After dinner we went with our hosts to the Bar Mitzvah Oneg Shabbat [Friday night gathering], at our shul [synagogue] hall, of close mutual friends, which was lovely, and then we walked back to our home with one of the Bar Mitzvah guests, whom we were hosting. It was a really enjoyable evening, as when I came in the door we found all our children from the 20 year old to my youngest of 8 all busy in a very lively card game that may have involved shrieking and screaming, but a great deal of laughing too. Eventually we convinced them that we all needed to go to sleep and bade goodnight to our guest, climbing the stairs and preparing for bed. The girls, Shalhevet (15), Ateret-Adi (12) and little Efrat (8), all came in to say good night, and maybe squeeze in another half hour before they would be forced to go to bed, and then we declared our room off limits and sent them out.

I was just falling asleep when Ateret-Adi came back. "Imma" she said, "there is a lady down stairs who really wants to talk to you". Confused to wandered downstairs and she said to me that there were flames to be seen coming from the bottom of the hill in the forest adjacent to our house.

That was it. I turned and shrieked, "Fire, fire, everyone grab a jumper, shoes, and a coat, and let's go", and that's what we did.

I woke our poor sleeping guest, threw a coat on her, it was freezing that night. We had, at Eitan's insistence, packed a bag of just a few things, clean underwear and Tefillin. etc, that was by the front door, just in case, I handed the kids bags, checked the house. We knew the drill, disconnect the gas, kill the electricity, leave doors unlocked for the firemen, leave windows closed, count the kids, leave no one behind, and go. My firefighter had left so fast I had not even said goodbye, but that was alright, he did what needed to be done. He was a good boy, and donned his firefighting boots, not wearing his favourite new hiking boots, so they would not be ruined.
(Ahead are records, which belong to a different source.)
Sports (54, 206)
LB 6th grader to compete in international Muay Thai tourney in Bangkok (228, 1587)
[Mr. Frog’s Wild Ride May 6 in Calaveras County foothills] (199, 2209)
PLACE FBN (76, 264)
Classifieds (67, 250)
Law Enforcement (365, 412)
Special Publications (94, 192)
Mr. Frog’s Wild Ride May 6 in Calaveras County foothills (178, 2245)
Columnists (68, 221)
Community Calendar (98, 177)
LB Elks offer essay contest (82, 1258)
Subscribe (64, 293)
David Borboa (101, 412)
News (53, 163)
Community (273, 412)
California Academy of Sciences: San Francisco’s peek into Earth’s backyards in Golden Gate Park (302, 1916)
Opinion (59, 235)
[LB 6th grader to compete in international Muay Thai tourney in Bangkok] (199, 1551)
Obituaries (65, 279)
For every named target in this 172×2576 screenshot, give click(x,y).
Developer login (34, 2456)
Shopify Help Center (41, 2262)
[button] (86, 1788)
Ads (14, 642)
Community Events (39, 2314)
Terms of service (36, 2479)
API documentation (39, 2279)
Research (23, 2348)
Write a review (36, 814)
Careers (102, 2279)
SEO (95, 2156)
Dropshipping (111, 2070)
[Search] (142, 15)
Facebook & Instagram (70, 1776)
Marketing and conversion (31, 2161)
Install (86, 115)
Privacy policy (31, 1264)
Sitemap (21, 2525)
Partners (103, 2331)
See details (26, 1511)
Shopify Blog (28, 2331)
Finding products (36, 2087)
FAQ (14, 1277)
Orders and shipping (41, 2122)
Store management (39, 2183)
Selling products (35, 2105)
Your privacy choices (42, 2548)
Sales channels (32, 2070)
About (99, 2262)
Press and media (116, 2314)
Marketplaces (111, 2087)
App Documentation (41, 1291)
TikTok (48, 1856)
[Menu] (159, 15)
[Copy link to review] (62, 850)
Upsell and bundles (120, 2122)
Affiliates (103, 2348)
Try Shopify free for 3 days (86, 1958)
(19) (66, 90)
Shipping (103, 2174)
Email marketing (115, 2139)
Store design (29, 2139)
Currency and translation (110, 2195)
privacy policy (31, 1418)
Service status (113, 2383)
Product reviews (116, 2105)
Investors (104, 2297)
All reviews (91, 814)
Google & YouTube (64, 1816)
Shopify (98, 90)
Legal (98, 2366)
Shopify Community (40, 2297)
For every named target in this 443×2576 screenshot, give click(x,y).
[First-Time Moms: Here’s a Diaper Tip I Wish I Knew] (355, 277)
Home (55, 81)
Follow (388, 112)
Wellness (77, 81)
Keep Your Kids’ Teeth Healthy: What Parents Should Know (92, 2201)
And out into the night we went. By the time we left the house, maybe two minutes after the initial screeching of FIRE the flames were getting close and huge. The kids were a little ahead of us and asked again which way to go. I said go to the Rimels, where we had eaten the night before, they are in the centre of the yeshuv, it will be safer. We are coming.

And so into the night my children herded each other along, comforting and holding. We began the same walk, but hammering on neighbour's doors as we went. My husband went back twice to our immediate neighbour, in their wooden house, trying to convince them to leave, they thought they still had time. They refused him twice, but must have gotten out because I know they are safe and the only remains of their home today are the front steps.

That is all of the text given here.